Referring to a Trump presidency, he said "It will be difficult. We have seen his programme."

Belgian interior Minister Jan Jambon said the result throws up "new uncertainties," adding, "Think of Nato, climate agreements, free trade agreements. Question marks are now being placed. 

"If you say we are going to review the US's Nato contribution, this is a process that will take some time, but we know that Belgium is not meeting its commitments under the present key. If our share rises under a new key, then we will certainly face problems."

International development Minister Alexander De Croo, also at the US embassy, asked who will provide experience in a Trump White House, saying, "With regard to the intention to build walls, limiting the scope of free trade accords and undoing climate agreements you will need people who can govern the country."

Attending the same post-election event, Luc De Vos, of the Belgian Royal Military Academy, told this website that he too believes that Europe must now be prepared to pay more for its own defence.

The academic said, "Europe can no longer go on thinking it can get away with paying only two per cent of national budgets on defence.

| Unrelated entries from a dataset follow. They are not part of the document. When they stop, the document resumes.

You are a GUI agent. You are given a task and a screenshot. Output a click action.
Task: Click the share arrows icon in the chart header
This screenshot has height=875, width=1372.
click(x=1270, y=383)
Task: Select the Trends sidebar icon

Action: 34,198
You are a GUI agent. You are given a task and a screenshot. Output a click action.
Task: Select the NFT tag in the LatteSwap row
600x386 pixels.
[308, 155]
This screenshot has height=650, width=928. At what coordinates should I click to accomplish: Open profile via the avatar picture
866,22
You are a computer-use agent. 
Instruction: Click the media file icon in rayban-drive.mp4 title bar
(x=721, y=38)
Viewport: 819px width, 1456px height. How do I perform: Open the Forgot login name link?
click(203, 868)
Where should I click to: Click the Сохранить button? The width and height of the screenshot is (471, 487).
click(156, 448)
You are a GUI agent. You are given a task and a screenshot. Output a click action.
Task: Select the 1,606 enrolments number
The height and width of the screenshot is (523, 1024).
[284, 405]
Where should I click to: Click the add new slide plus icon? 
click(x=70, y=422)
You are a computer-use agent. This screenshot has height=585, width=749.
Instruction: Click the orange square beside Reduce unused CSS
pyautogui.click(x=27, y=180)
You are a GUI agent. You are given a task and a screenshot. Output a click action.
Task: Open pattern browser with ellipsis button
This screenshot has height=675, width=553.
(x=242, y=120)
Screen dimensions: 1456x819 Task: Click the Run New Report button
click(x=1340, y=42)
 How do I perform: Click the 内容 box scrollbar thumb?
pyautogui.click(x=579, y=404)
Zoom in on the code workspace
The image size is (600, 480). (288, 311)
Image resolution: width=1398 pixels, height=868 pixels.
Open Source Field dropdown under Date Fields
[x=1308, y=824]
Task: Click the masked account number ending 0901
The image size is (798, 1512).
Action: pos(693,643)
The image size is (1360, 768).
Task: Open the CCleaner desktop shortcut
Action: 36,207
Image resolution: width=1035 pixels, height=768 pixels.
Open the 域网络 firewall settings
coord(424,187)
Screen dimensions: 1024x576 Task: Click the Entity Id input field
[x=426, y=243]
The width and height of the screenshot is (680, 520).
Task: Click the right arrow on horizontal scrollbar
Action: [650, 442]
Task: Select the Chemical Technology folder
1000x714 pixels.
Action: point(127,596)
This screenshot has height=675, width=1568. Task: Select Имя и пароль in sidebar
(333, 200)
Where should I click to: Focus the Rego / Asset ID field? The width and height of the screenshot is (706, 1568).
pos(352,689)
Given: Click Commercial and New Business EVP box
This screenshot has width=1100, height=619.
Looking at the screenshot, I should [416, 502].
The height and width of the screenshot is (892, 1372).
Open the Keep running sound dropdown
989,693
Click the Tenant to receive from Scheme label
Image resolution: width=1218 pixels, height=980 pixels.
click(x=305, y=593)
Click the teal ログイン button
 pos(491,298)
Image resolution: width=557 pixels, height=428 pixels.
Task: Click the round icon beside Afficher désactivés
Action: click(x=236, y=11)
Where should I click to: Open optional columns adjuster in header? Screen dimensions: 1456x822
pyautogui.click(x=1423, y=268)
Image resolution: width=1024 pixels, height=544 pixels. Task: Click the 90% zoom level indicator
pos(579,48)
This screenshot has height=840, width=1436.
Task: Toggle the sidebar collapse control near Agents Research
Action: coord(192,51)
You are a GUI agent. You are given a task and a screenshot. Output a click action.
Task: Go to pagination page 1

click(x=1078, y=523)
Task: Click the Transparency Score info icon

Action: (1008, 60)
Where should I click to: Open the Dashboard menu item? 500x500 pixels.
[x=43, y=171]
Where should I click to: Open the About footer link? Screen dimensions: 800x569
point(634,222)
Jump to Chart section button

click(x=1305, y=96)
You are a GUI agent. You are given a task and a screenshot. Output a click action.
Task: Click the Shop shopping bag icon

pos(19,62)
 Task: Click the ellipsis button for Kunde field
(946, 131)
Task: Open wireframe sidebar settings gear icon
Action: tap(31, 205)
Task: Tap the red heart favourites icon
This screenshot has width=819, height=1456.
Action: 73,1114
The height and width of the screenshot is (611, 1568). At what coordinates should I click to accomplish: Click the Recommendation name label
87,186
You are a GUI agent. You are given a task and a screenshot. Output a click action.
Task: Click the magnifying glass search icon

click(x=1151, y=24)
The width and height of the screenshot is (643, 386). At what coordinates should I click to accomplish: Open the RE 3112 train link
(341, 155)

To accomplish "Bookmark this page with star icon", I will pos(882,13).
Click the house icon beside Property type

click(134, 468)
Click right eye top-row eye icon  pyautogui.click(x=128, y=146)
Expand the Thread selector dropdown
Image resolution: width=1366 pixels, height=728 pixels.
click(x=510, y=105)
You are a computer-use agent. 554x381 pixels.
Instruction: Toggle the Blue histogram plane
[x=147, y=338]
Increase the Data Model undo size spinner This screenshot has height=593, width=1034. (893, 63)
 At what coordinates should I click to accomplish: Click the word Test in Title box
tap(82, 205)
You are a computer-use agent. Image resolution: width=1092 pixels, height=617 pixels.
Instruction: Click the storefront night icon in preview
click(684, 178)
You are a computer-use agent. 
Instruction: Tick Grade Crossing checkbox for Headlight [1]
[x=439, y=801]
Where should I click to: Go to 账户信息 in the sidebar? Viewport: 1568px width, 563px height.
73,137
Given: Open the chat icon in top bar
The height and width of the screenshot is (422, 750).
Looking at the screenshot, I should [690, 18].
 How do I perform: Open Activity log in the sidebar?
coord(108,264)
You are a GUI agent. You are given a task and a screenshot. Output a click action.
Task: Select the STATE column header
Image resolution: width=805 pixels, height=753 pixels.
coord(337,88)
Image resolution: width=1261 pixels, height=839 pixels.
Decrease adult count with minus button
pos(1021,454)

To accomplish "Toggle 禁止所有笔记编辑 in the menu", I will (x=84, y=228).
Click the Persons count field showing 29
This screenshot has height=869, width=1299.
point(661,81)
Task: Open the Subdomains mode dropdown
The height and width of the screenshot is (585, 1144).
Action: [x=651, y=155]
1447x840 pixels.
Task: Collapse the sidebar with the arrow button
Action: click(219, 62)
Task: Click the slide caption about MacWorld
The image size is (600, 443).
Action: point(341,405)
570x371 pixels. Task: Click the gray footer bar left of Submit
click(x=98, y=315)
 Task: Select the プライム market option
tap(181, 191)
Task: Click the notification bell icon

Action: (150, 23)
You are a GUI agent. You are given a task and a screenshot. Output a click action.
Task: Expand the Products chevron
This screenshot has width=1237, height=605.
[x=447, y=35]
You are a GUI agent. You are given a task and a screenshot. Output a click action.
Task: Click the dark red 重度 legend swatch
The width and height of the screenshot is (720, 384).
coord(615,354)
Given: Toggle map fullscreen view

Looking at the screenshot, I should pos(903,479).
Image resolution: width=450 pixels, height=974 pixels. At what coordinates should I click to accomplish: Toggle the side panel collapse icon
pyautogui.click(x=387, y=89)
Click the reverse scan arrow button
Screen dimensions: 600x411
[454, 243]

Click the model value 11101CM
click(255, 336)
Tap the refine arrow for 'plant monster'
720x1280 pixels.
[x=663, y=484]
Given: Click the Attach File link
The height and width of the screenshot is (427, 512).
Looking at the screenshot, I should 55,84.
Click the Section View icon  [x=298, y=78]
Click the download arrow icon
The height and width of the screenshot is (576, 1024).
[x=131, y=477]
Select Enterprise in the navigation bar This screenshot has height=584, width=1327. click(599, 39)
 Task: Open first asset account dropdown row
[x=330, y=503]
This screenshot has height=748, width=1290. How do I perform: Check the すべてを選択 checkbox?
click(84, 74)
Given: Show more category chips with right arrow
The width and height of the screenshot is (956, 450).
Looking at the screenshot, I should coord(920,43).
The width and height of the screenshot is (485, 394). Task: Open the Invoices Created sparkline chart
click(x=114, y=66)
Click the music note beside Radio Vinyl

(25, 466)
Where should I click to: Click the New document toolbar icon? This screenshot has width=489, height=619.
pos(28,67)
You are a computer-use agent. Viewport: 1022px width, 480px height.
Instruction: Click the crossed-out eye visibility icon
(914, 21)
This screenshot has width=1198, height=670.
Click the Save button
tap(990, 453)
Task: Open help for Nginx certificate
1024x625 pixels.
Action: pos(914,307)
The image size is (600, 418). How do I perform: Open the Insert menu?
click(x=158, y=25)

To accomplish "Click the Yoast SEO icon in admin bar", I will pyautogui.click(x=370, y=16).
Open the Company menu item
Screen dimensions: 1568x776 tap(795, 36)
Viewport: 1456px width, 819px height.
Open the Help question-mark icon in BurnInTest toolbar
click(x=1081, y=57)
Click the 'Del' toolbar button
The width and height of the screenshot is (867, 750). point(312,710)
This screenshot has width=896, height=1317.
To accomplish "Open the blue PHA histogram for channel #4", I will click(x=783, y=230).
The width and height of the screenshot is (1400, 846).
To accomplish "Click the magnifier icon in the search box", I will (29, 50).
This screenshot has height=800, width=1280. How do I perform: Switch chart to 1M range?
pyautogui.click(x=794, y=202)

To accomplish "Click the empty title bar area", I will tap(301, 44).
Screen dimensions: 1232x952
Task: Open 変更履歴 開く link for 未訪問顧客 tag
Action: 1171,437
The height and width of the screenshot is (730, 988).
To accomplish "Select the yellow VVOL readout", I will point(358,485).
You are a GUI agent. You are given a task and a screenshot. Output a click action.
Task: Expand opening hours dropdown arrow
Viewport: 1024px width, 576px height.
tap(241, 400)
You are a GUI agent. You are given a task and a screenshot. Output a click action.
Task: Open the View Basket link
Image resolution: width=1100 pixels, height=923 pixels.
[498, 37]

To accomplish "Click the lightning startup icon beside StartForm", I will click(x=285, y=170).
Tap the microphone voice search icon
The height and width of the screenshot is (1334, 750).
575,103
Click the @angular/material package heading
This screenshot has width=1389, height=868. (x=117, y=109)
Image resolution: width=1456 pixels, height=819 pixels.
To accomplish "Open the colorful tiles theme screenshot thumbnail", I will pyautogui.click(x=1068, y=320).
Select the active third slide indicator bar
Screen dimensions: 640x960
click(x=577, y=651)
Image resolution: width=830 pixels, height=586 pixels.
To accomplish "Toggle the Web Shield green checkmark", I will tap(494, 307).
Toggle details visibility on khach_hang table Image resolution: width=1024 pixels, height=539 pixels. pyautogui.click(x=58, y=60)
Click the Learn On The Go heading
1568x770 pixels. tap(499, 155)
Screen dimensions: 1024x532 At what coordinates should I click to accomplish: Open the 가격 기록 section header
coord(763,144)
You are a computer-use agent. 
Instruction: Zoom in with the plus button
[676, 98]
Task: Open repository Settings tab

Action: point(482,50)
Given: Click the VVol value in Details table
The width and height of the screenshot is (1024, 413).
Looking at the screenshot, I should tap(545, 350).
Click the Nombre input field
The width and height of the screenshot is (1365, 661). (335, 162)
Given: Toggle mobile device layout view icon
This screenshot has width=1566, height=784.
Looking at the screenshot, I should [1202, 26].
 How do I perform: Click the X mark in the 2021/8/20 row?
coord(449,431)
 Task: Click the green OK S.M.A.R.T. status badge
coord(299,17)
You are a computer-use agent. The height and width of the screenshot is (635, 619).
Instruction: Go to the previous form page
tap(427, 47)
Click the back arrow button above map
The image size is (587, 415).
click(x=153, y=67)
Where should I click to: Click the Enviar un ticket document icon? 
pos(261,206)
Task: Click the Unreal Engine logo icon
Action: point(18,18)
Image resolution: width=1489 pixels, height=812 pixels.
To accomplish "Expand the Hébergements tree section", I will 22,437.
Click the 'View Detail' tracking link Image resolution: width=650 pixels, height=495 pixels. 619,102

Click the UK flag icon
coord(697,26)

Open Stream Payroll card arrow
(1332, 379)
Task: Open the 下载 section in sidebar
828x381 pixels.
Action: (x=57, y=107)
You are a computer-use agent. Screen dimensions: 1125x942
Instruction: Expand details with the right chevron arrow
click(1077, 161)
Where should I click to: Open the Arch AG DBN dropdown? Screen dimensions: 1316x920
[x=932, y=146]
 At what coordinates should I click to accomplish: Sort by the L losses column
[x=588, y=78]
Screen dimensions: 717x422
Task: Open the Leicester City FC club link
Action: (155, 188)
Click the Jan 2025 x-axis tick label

That is going to change under a Trump presidency."

He also believed the Trump administration could cultivate more harmonious relations between the US and Russia, adding, "Putin and he seem to get on so this is now an opportunity to build bridges between the two countries.

"This result is part of a general movement we are seeing, which includes Brexit of course."

Further reaction came from BusinessEurope President Emma Marcegaglia who said, "After a divisive electoral campaign, we hope to see signals of reconciliation and reassurance rapidly.

"The US are and will remain the EU's most important partner in shaping a fair and rule-based globalisation to the benefit of all. Many examples in the past have demonstrated that free trade done in a fair way leads to peace and prosperity whereas isolation is the road to poverty and conflicts. 

"The European business community will therefore continue to support a close strategic and economic partnership with the US and a deepening of transatlantic economic ties, including a fair TTIP.

"The 45th President of the US is an entrepreneur. We hope that his decisions will be driven by political and economic reason."

Elsewhere, Nato Secretary General Jens Stoltenberg congratulated Trump, saying, "We face a challenging new security environment, including hybrid warfare, cyberattacks, the threat of terrorism. US leadership is as important as ever. 

"Our alliance has brought together America's closest friends in times of peace and of conflict for almost 70 years. A strong Nato is good for the United States, and good for Europe. 

"Nato has responded with determination to the new security situation. But we have more work to do. And I look forward to meeting Trump soon, and welcoming him to Brussels for the Nato summit next year to discuss the way forward."